Und Maria Weidinger? Sie will die aktuelle Situation im Kindergarten erst mal zu Hause aussitzen und hofft, dass sich so wenig Erzieher und Kinder wie möglich anstecken, und wenn doch, dass sie möglichst schnell und unkompliziert genesen. Ein frommer Wunsch vielleicht angesichts manch positiven Selbsttests, der Anfang der Woche in Obervolkach gemeldet wurde. Die Tatsache wird sie in ihrer Meinung bestätigen – und die Kindergartenfamilie womöglich noch tiefer spalten.

Impfen und Testen

Pflicht Die Testnachweispflicht gilt seit dem 10. Januar für alle Kinder ab dem vollendeten ersten Lebensjahr bis zur Einschulung. Schulkinder werden bereits im Rahmen ihres Schulbesuchs regelmäßig verpflichtend auf eine Coronavirus-Infektion getestet. In den Ferien, in denen Schulkinder ausschließlich den Hort und nicht die Schule besuchen, benötigen Schulkinder ebenfalls einen dreimal wöchentlichen Testnachweis und können hierfür beispielsweise einen Selbsttest unter Aufsicht im Hort durchführen.

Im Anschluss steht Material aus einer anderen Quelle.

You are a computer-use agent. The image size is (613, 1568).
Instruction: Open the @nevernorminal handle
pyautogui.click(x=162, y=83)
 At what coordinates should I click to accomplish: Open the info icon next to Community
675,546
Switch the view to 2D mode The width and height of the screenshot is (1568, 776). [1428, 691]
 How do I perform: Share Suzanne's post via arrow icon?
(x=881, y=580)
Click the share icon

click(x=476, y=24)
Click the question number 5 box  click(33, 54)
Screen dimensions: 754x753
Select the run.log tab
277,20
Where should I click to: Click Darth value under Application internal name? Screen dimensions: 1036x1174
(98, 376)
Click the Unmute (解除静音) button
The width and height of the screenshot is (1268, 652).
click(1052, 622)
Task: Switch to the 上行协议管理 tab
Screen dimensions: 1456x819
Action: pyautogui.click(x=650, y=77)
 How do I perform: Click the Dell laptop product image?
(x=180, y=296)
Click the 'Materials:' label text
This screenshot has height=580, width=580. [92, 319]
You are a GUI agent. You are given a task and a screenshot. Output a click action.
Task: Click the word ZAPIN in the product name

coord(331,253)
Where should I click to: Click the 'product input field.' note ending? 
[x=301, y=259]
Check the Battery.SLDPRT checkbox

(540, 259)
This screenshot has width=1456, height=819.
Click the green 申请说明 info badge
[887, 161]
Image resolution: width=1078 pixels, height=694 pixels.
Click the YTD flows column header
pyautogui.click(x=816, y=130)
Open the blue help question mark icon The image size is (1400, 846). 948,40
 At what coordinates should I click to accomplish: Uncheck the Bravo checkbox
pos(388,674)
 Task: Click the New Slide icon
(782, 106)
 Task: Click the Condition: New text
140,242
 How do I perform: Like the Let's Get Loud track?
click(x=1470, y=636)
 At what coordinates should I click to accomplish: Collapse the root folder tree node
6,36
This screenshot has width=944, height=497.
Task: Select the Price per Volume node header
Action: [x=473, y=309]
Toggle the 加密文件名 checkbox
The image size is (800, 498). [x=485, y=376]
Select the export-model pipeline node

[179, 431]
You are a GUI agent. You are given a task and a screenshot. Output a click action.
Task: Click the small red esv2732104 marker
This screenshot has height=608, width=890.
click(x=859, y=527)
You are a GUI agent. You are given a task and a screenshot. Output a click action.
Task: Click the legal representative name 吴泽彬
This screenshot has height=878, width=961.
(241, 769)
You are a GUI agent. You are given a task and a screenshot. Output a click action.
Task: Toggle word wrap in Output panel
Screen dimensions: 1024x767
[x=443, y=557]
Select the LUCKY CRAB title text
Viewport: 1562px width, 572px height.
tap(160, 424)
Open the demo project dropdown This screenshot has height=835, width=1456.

Befreit Vollständig geimpfte bzw. genesene Kinder sind von der Testnachweispflicht befreit. Als genesen gelten nach aktueller Vorgabe des RKI Personen, deren Testung mindestens 28 und höchstens 90 Tage zurückliegt.

Verpflichtet Geimpfte und genesene Schüler dürfen nur dann am Präsenzunterricht, an sonstigen Schulveranstaltungen sowie an der Mittagsbetreuung und Angeboten der schulischen Ganztagsbetreuung teilnehmen, wenn sie einen negativen Testnachweis vorlegen können.